**WORK INSTRUCTIONS:** Each record below is to be output with no change at all.

----- GIVEN RECORDS

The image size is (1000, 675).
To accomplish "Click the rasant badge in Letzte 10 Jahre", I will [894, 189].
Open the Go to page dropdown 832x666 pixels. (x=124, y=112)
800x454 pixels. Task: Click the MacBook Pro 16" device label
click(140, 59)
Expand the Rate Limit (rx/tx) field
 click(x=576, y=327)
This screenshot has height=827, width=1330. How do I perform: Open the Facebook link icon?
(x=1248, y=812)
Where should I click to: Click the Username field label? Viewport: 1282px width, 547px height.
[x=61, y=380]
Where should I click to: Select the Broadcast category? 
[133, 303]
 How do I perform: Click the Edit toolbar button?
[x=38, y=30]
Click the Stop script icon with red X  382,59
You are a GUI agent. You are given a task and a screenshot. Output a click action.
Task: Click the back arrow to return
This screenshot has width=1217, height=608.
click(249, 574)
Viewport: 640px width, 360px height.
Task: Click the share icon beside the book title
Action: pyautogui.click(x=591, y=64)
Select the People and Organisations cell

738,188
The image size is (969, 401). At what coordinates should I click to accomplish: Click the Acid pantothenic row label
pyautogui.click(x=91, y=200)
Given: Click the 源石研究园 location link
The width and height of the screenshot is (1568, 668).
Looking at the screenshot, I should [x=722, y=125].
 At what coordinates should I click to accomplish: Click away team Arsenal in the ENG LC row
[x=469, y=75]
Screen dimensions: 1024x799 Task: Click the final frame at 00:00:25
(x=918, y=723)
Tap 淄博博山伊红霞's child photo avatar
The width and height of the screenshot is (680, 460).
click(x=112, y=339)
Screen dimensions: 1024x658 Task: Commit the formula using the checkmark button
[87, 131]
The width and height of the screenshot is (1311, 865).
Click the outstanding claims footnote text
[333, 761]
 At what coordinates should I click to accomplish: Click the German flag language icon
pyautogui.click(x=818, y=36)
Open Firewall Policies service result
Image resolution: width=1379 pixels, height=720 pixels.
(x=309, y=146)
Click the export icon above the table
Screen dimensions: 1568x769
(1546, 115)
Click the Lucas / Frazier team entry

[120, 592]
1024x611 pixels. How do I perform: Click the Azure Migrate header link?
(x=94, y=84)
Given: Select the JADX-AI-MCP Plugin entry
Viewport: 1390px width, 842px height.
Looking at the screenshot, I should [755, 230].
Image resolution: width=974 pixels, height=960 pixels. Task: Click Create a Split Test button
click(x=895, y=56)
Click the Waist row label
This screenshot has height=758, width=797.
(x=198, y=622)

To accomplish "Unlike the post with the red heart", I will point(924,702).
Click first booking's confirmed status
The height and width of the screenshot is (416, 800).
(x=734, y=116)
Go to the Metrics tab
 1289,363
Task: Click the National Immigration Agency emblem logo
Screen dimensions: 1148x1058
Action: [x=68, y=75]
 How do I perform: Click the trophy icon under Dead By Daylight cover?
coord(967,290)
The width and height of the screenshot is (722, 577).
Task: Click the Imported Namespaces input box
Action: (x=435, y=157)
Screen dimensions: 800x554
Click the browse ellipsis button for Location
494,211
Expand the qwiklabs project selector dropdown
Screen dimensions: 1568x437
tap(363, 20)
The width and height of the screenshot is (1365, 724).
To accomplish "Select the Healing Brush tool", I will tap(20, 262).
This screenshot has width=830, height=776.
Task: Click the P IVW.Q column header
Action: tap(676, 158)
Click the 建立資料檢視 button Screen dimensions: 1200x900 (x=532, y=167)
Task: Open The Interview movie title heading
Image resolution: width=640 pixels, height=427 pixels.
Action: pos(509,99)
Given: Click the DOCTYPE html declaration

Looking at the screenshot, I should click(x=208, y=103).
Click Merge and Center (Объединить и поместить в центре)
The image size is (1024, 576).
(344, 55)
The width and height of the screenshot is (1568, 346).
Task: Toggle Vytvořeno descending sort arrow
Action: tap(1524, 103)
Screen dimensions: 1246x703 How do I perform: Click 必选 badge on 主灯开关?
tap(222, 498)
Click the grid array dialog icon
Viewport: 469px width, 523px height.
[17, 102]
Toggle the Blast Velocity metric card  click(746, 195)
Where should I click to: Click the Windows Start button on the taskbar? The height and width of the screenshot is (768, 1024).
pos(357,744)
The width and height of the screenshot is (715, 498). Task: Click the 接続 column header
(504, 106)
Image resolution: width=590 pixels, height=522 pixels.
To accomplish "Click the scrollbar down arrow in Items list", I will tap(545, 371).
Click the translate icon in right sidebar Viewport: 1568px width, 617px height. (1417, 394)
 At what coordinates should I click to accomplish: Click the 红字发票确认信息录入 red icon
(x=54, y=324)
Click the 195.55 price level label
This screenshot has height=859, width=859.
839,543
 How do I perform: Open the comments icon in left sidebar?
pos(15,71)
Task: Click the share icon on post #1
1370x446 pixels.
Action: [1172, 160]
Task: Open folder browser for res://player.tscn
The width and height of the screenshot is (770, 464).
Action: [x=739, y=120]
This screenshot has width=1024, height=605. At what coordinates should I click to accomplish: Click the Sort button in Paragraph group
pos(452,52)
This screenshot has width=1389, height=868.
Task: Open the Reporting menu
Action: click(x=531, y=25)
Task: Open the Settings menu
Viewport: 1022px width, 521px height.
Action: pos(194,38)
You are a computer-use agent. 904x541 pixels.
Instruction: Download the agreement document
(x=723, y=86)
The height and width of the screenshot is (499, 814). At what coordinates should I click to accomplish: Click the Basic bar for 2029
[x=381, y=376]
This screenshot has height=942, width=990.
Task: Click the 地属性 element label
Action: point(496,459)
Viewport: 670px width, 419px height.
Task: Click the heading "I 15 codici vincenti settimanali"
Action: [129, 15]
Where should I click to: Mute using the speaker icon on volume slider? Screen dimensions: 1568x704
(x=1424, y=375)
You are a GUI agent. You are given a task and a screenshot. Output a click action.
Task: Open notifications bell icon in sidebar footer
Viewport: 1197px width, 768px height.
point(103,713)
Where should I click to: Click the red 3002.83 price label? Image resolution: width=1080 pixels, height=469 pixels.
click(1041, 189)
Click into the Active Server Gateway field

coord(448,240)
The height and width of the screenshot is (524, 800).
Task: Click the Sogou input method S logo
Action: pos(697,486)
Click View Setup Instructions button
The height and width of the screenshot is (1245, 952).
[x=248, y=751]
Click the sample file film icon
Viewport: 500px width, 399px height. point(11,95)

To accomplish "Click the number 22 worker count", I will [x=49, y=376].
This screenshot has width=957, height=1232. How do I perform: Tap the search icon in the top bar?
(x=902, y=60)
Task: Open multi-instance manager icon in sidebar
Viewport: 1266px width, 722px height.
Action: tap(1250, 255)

----------

**WRITTEN RESPONSE:**
The image size is (1000, 675).
To accomplish "Click the rasant badge in Letzte 10 Jahre", I will [894, 189].
Open the Go to page dropdown 832x666 pixels. (x=124, y=112)
800x454 pixels. Task: Click the MacBook Pro 16" device label
click(140, 59)
Expand the Rate Limit (rx/tx) field
 click(x=576, y=327)
This screenshot has height=827, width=1330. How do I perform: Open the Facebook link icon?
(x=1248, y=812)
Where should I click to: Click the Username field label? Viewport: 1282px width, 547px height.
[x=61, y=380]
Where should I click to: Select the Broadcast category? 
[133, 303]
 How do I perform: Click the Edit toolbar button?
[x=38, y=30]
Click the Stop script icon with red X  382,59
You are a GUI agent. You are given a task and a screenshot. Output a click action.
Task: Click the back arrow to return
This screenshot has width=1217, height=608.
click(249, 574)
Viewport: 640px width, 360px height.
Task: Click the share icon beside the book title
Action: pyautogui.click(x=591, y=64)
Select the People and Organisations cell

738,188
The image size is (969, 401). At what coordinates should I click to accomplish: Click the Acid pantothenic row label
pyautogui.click(x=91, y=200)
Given: Click the 源石研究园 location link
The width and height of the screenshot is (1568, 668).
Looking at the screenshot, I should [x=722, y=125].
 At what coordinates should I click to accomplish: Click away team Arsenal in the ENG LC row
[x=469, y=75]
Screen dimensions: 1024x799 Task: Click the final frame at 00:00:25
(x=918, y=723)
Tap 淄博博山伊红霞's child photo avatar
The width and height of the screenshot is (680, 460).
click(x=112, y=339)
Screen dimensions: 1024x658 Task: Commit the formula using the checkmark button
[87, 131]
The width and height of the screenshot is (1311, 865).
Click the outstanding claims footnote text
[333, 761]
 At what coordinates should I click to accomplish: Click the German flag language icon
pyautogui.click(x=818, y=36)
Open Firewall Policies service result
Image resolution: width=1379 pixels, height=720 pixels.
(x=309, y=146)
Click the export icon above the table
Screen dimensions: 1568x769
(1546, 115)
Click the Lucas / Frazier team entry

[120, 592]
1024x611 pixels. How do I perform: Click the Azure Migrate header link?
(x=94, y=84)
Given: Select the JADX-AI-MCP Plugin entry
Viewport: 1390px width, 842px height.
Looking at the screenshot, I should [755, 230].
Image resolution: width=974 pixels, height=960 pixels. Task: Click Create a Split Test button
click(x=895, y=56)
Click the Waist row label
This screenshot has height=758, width=797.
(x=198, y=622)

To accomplish "Unlike the post with the red heart", I will point(924,702).
Click first booking's confirmed status
The height and width of the screenshot is (416, 800).
(x=734, y=116)
Go to the Metrics tab
 1289,363
Task: Click the National Immigration Agency emblem logo
Screen dimensions: 1148x1058
Action: [x=68, y=75]
 How do I perform: Click the trophy icon under Dead By Daylight cover?
coord(967,290)
The width and height of the screenshot is (722, 577).
Task: Click the Imported Namespaces input box
Action: (x=435, y=157)
Screen dimensions: 800x554
Click the browse ellipsis button for Location
494,211
Expand the qwiklabs project selector dropdown
Screen dimensions: 1568x437
tap(363, 20)
The width and height of the screenshot is (1365, 724).
To accomplish "Select the Healing Brush tool", I will tap(20, 262).
This screenshot has width=830, height=776.
Task: Click the P IVW.Q column header
Action: tap(676, 158)
Click the 建立資料檢視 button Screen dimensions: 1200x900 (x=532, y=167)
Task: Open The Interview movie title heading
Image resolution: width=640 pixels, height=427 pixels.
Action: pos(509,99)
Given: Click the DOCTYPE html declaration

Looking at the screenshot, I should click(x=208, y=103).
Click Merge and Center (Объединить и поместить в центре)
The image size is (1024, 576).
(344, 55)
The width and height of the screenshot is (1568, 346).
Task: Toggle Vytvořeno descending sort arrow
Action: tap(1524, 103)
Screen dimensions: 1246x703 How do I perform: Click 必选 badge on 主灯开关?
tap(222, 498)
Click the grid array dialog icon
Viewport: 469px width, 523px height.
[17, 102]
Toggle the Blast Velocity metric card  click(746, 195)
Where should I click to: Click the Windows Start button on the taskbar? The height and width of the screenshot is (768, 1024).
pos(357,744)
The width and height of the screenshot is (715, 498). Task: Click the 接続 column header
(504, 106)
Image resolution: width=590 pixels, height=522 pixels.
To accomplish "Click the scrollbar down arrow in Items list", I will tap(545, 371).
Click the translate icon in right sidebar Viewport: 1568px width, 617px height. (1417, 394)
 At what coordinates should I click to accomplish: Click the 红字发票确认信息录入 red icon
(x=54, y=324)
Click the 195.55 price level label
This screenshot has height=859, width=859.
839,543
 How do I perform: Open the comments icon in left sidebar?
pos(15,71)
Task: Click the share icon on post #1
1370x446 pixels.
Action: [1172, 160]
Task: Open folder browser for res://player.tscn
The width and height of the screenshot is (770, 464).
Action: [x=739, y=120]
This screenshot has width=1024, height=605. At what coordinates should I click to accomplish: Click the Sort button in Paragraph group
pos(452,52)
This screenshot has width=1389, height=868.
Task: Open the Reporting menu
Action: click(x=531, y=25)
Task: Open the Settings menu
Viewport: 1022px width, 521px height.
Action: pos(194,38)
You are a computer-use agent. 904x541 pixels.
Instruction: Download the agreement document
(x=723, y=86)
The height and width of the screenshot is (499, 814). At what coordinates should I click to accomplish: Click the Basic bar for 2029
[x=381, y=376]
This screenshot has height=942, width=990.
Task: Click the 地属性 element label
Action: point(496,459)
Viewport: 670px width, 419px height.
Task: Click the heading "I 15 codici vincenti settimanali"
Action: [129, 15]
Where should I click to: Mute using the speaker icon on volume slider? Screen dimensions: 1568x704
(x=1424, y=375)
You are a GUI agent. You are given a task and a screenshot. Output a click action.
Task: Open notifications bell icon in sidebar footer
Viewport: 1197px width, 768px height.
point(103,713)
Where should I click to: Click the red 3002.83 price label? Image resolution: width=1080 pixels, height=469 pixels.
click(1041, 189)
Click into the Active Server Gateway field

coord(448,240)
The height and width of the screenshot is (524, 800).
Task: Click the Sogou input method S logo
Action: pos(697,486)
Click View Setup Instructions button
The height and width of the screenshot is (1245, 952).
[x=248, y=751]
Click the sample file film icon
Viewport: 500px width, 399px height. point(11,95)

To accomplish "Click the number 22 worker count", I will [x=49, y=376].
This screenshot has width=957, height=1232. How do I perform: Tap the search icon in the top bar?
(x=902, y=60)
Task: Open multi-instance manager icon in sidebar
Viewport: 1266px width, 722px height.
Action: tap(1250, 255)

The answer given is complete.